Fresh from winning the 2,000m race in Montreuil, east of Paris on Tuesday, Caster Semenya is facing a new battle – this time after Morocco, in contravention of a decision by the Federal Supreme Court of Switzerland, barred her from running the 800m.
Her legal team said in a press release that the president of the Moroccan Athletics Federation has denied her participation in the 800m event at the Diamond League meeting in Rabat on June 16.
The Swiss court ruled on May 31 that the IAAF’s regulations be suspended while Semenya appeals the decision by the Court of Arbitration for Sport, which ruled in the IAAF’s favour.
In her statement on Thursday evening, she said she wanted to take part in the 800m, despite having second thoughts at first.
“No woman should be subjected to these rules. I thought hard about not running the 800m in solidarity, unless all women can run free.
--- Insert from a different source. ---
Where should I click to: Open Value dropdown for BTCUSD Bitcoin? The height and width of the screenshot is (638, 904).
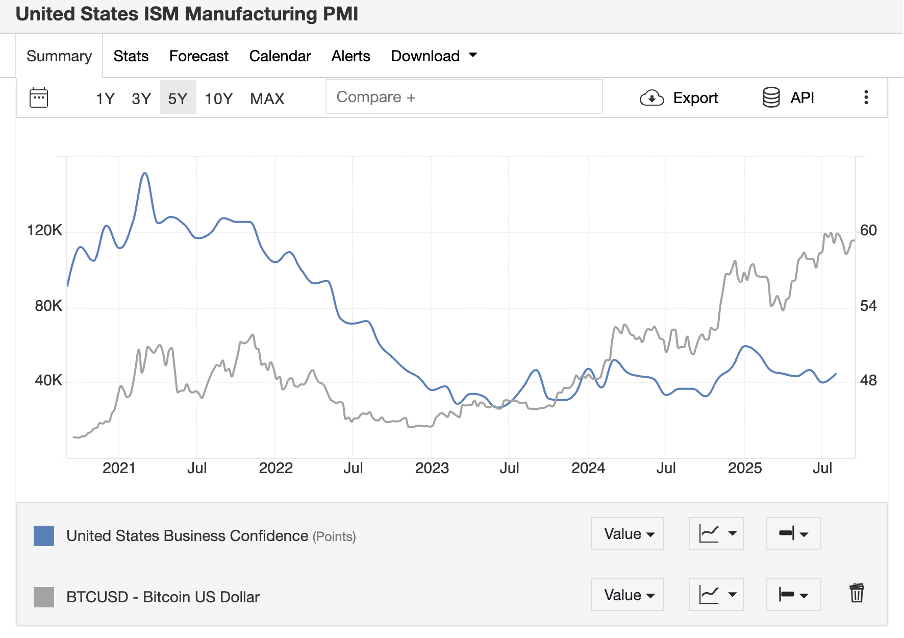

But I will run now to show the IAAF that they cannot drug us,” she said.
This comes after the IAAF had gone back to the Swiss Supreme Court and urgently asked it to “immediately re-impose its eligibility regulations” on Semenya and other athletes with differences in sexual development, who have higher testosterone levels than those permitted by the IAAF, IOL reports.
The court rejected the request on Wednesday, which means that Semenya and other affected athletes can run in any event until her appeal has been finalised.
“I am a woman, but the IAAF has again tried to stop me from running the way I was born,” Semenya said in the press release.
“The IAAF questions my sex, causes me great pain and required me to take hormonal drugs that made me feel constantly sick and unable to focus for many years.
“No other woman should be forced to go through this in order to have the same right that all women have – to do what we love and run the way we were born.”